§ Instructions to follow
Nothing outside the range is wanted. Repeat exactly the lines below from the one with "Publish open positions (75, 263)" through the one with "Kunstgalleri (977, 70)".

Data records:
______________________________

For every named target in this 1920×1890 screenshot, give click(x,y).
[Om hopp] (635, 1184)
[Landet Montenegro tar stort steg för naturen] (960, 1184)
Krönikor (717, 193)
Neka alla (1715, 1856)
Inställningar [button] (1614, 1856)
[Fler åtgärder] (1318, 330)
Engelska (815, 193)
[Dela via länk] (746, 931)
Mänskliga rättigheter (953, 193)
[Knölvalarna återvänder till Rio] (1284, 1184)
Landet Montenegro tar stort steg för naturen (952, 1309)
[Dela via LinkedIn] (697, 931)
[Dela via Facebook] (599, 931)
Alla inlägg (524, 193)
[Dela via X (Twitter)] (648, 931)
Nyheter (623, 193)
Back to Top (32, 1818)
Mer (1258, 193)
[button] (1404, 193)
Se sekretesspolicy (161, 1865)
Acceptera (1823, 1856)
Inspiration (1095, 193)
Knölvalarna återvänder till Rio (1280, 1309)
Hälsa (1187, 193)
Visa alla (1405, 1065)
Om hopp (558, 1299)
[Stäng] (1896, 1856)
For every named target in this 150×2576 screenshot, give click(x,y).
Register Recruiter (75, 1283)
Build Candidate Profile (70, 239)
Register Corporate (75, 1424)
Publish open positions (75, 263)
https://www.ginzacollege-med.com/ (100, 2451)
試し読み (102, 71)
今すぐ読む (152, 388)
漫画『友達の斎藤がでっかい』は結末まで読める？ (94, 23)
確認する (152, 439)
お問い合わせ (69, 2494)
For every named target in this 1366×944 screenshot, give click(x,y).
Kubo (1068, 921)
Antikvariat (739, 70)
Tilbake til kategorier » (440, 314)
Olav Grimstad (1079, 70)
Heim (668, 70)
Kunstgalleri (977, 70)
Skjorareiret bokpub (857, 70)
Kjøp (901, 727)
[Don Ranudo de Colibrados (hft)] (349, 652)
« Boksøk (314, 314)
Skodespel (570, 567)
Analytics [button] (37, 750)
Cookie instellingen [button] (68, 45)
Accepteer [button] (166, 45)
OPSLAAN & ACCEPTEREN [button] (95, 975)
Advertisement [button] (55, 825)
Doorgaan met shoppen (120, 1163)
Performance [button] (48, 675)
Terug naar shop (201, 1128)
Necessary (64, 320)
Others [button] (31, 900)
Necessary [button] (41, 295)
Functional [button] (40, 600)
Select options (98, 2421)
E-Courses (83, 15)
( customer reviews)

______________________________

§ Answer space
Publish open positions (75, 263)
https://www.ginzacollege-med.com/ (100, 2451)
試し読み (102, 71)
今すぐ読む (152, 388)
漫画『友達の斎藤がでっかい』は結末まで読める？ (94, 23)
確認する (152, 439)
お問い合わせ (69, 2494)
For every named target in this 1366×944 screenshot, give click(x,y).
Kubo (1068, 921)
Antikvariat (739, 70)
Tilbake til kategorier » (440, 314)
Olav Grimstad (1079, 70)
Heim (668, 70)
Kunstgalleri (977, 70)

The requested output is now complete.